Dataset entries:
==*==

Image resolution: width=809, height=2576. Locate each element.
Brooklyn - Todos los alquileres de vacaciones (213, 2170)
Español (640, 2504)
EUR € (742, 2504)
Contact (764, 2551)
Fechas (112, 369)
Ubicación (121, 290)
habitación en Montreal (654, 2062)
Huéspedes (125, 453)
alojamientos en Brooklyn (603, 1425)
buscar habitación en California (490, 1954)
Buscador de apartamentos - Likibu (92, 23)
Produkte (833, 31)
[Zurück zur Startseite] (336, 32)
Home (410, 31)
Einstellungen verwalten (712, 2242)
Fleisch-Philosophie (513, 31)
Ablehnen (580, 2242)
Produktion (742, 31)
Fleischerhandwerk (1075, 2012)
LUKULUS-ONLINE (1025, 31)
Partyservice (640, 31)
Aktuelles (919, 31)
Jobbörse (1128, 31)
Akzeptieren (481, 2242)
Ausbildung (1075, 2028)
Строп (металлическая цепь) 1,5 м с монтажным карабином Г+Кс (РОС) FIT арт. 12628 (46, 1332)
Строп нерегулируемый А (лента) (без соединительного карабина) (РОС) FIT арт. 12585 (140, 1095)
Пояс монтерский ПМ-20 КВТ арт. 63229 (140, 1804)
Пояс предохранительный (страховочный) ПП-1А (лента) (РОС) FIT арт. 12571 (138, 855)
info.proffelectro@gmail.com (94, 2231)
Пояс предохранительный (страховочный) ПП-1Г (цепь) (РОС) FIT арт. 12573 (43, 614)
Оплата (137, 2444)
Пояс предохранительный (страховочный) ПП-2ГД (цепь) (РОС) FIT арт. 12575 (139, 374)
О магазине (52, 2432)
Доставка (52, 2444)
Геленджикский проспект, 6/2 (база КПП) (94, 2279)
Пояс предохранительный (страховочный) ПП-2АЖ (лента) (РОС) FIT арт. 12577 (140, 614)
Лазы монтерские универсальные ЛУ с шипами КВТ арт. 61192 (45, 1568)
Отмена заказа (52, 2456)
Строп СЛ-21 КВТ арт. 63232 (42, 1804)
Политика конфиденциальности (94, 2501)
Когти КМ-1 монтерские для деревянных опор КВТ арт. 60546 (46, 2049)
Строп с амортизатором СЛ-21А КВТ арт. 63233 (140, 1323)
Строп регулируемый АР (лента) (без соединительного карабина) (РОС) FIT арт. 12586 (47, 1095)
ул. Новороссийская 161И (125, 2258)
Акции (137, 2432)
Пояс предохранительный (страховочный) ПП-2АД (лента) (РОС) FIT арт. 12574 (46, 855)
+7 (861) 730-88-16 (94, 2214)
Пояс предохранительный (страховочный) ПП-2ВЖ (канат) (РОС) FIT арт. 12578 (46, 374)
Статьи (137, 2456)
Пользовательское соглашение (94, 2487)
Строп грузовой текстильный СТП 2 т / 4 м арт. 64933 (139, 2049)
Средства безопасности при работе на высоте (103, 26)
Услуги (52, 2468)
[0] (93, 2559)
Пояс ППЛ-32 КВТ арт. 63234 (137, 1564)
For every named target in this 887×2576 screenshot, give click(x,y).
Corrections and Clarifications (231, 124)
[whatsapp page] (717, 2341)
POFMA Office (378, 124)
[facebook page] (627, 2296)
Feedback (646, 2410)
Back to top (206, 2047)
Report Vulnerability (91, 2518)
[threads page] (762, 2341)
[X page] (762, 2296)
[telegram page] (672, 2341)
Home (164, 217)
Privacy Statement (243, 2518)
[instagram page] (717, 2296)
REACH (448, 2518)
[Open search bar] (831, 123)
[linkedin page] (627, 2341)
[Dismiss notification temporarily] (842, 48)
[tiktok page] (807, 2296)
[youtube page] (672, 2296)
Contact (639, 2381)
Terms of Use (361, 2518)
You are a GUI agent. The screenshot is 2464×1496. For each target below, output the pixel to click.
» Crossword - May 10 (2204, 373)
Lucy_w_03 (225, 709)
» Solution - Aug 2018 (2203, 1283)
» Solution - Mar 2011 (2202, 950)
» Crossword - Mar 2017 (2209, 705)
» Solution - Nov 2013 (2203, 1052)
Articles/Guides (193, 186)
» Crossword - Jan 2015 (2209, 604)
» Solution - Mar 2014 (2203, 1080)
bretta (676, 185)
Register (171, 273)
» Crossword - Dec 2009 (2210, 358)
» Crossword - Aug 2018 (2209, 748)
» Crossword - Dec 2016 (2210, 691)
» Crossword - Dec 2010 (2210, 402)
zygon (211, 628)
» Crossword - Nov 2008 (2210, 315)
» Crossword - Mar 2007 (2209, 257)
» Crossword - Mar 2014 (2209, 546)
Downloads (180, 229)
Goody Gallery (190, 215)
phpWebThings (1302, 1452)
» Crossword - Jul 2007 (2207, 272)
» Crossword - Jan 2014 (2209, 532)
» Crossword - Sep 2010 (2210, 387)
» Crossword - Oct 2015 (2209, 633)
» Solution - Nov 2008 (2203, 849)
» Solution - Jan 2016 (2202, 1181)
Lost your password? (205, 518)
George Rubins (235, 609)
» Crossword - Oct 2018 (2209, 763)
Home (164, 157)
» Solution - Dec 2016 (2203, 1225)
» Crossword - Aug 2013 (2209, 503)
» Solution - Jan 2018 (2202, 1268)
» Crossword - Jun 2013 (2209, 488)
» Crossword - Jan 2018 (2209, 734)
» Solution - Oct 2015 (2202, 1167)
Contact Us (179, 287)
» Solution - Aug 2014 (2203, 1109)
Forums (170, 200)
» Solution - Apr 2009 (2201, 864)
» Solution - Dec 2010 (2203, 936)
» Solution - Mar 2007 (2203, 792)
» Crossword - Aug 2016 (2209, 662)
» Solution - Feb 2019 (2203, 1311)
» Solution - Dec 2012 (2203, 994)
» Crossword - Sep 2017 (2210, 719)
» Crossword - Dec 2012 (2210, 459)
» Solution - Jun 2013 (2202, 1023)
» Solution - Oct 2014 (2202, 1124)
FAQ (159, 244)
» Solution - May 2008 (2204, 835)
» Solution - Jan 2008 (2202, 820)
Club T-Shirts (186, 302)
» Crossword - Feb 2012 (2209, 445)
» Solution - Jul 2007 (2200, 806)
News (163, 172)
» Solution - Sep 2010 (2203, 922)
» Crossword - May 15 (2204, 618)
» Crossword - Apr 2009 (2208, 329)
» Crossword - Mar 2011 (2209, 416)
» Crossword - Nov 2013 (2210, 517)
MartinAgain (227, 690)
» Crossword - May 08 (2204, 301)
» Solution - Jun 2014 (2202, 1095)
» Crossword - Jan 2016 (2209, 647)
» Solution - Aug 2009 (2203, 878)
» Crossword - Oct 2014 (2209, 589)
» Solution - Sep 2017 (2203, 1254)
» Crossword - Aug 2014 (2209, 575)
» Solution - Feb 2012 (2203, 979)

==*==

Problem description:
From the records given above, copy all lines containing "target".

Answer to this task:
For every named target in this 887×2576 screenshot, give click(x,y).
You are a GUI agent. The screenshot is 2464×1496. For each target below, output the pixel to click.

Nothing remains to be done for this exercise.